Woke, Inc.: Inside Corporate America’s Social Justice Scam
Vivek Ramaswamy
Review via BioSpace
“Woke,” is defined as “alert to injustice in society, especially racism.” The Oxford English Dictionary added it in 2017, with “originally: well-informed, up-to-date. Now chiefly: alert to racial or social discrimination and injustice.”
As iNews in the UK noted, “It has become a common term of derision among some who oppose the movements it is associated with, or believe the issues are exaggerated. It is sometimes used to mock or infantilize supporters of those movements.”
Ramaswamy’s book argues that “the modern woke-industrial complex divides us as a people. By mixing morality with consumerism, America’s elites prey on our innermost insecurities about who we really are. They sell us cheap social causes and skin-deep identities to satisfy our hunger for a pause and our search for meaning, at a moment when we as Americans lack both.”
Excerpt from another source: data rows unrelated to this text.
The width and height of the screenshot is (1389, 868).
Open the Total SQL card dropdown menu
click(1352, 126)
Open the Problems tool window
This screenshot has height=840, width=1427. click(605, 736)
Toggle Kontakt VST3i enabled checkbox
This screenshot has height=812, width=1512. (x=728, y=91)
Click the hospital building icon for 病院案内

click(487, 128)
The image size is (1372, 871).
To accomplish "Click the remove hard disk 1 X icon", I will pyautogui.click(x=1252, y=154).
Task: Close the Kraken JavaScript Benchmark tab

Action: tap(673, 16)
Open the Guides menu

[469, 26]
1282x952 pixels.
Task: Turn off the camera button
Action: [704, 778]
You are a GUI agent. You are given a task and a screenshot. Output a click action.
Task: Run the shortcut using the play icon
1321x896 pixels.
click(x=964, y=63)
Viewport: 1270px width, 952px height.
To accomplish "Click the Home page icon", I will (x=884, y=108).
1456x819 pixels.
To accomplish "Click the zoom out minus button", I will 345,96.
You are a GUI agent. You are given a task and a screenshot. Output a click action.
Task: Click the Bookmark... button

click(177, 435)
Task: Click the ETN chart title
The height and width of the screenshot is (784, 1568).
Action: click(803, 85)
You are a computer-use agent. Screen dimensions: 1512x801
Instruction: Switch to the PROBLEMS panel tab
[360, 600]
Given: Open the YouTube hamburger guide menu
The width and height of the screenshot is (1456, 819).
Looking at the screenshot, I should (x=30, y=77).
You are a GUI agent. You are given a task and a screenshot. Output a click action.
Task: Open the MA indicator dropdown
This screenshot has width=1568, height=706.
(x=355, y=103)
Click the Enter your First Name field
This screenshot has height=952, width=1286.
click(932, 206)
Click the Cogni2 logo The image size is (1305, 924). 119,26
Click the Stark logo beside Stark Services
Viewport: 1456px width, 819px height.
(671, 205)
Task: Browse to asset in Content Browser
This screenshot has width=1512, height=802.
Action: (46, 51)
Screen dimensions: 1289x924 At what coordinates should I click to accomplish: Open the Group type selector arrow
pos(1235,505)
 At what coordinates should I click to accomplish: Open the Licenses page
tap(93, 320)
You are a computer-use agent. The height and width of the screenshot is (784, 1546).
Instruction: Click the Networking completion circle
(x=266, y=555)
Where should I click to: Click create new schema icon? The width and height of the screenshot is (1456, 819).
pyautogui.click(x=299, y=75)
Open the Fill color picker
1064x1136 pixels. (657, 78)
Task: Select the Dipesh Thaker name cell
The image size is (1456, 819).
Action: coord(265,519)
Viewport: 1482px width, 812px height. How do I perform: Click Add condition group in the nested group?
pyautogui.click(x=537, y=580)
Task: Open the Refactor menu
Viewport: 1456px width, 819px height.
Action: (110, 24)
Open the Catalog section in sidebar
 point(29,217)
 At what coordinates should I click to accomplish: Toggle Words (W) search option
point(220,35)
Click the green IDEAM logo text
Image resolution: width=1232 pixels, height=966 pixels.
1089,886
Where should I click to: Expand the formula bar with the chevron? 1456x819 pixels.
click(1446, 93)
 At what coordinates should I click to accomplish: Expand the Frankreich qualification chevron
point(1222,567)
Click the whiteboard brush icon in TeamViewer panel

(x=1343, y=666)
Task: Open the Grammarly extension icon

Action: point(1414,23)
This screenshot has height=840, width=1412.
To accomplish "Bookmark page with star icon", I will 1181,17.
The Power of Trust: How Companies Build It, Lose It, Regain It
Sandra J. Sucher and Shalene Gupta
Review via The Wall Street Journal
The U.S. experienced an episode of mass distrust in 2008, when collapsed confidence in the banking system sent the economy into a tailspin. Today, with the products and policies of major companies becoming ever more deeply integrated into our lives—particularly companies in the technology sector—there is ever more need for chief executives and their teams to build trust and maintain it.
That is the backdrop to “The Power of Trust” by Sandra Sucher and Shalene Gupta, a Harvard Business School professor and research associate, respectively. The authors provide an overview of trust’s role in business, drawing on academic studies and describing companies that have fostered trust, lost it or regained it.